Mark D. Roberts

In yesterday’s post I told the story of how, on my fiftieth birthday, I had just completed a 4-mile run when a young man complimented me for doing that “at your age.” Sounds pretty bad, doesn’t it? Well, I’ve heard worse things in my life.
In 1998 I was teaching a seminary extension course in Downey, California, a suburb of Los Angeles. During a break I went searching for a cup of coffee, and found myself at the oldest surviving McDonald’s restaurant. The Downey McDonald’s was, in fact, the fourth of the chain, but the three older ones had been torn down. This particular restaurant had obviously been recently redone, with its shiny exterior and classic 50s look. (For more information on this historic site, check out this page from the National Trust for Historic Preservation website. No joke!)

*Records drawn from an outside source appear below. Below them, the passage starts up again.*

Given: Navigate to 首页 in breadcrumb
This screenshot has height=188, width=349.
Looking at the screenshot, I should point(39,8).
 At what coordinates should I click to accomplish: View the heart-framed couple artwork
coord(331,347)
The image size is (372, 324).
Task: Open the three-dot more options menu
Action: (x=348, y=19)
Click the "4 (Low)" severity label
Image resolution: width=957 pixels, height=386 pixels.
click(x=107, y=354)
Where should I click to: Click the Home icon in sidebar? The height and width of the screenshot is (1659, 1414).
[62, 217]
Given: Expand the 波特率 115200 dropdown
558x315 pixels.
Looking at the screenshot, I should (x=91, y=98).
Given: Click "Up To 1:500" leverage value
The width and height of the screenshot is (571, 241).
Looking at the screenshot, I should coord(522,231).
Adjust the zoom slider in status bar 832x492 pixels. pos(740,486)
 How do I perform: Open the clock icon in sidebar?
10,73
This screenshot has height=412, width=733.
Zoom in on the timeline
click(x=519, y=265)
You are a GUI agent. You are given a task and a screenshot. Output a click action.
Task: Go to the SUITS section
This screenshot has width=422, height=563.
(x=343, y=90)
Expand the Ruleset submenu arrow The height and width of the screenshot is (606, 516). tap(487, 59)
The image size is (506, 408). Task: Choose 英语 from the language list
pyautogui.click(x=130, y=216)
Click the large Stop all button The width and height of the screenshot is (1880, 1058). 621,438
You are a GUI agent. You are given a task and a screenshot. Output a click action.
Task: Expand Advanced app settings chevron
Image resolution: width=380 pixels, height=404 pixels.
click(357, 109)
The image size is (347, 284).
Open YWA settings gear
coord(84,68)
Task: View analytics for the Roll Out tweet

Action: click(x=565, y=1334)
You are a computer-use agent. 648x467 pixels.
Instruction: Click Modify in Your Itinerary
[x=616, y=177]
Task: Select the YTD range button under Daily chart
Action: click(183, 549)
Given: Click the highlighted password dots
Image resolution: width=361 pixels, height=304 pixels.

Anyway, I walked up to the outdoor service window and ordered a small coffee. I pulled the required 75 cents from my pocket and waited as a young woman, dressed in a 50s-style uniform, filled the styrofoam cup with steaming coffee. Finally she handed to me and said, “That will be 25 cents, please.”
“25 cents?” I queried, thinking that perhaps I had lucked into a special coffee promotion, “Why is it only 25 cents?”
Without the slightest hesitation, the young woman said kindly, “Because that’s the senior discount price.”
Speechless, I handed her a quarter and walked away, dumbfounded. People used to think I looked a bit older than my 38 years, but nobody had ever suggested that I was 55 before. (Once, when I was 19, I drove on a field trip for my 10-year-old sister’s class. One of the mothers said to me, “Oh, we always like it when the fathers drive.”)
I’ve been back to that fateful McDonald’s several times, and I’m pleased to report that nobody has ever offered me a senior discount. This has happened to me at two other McDonald’s restaurants, however. But, being a glutton for punishment, I keep on going back. They do have the best fast-food coffee around, in my aged opinion.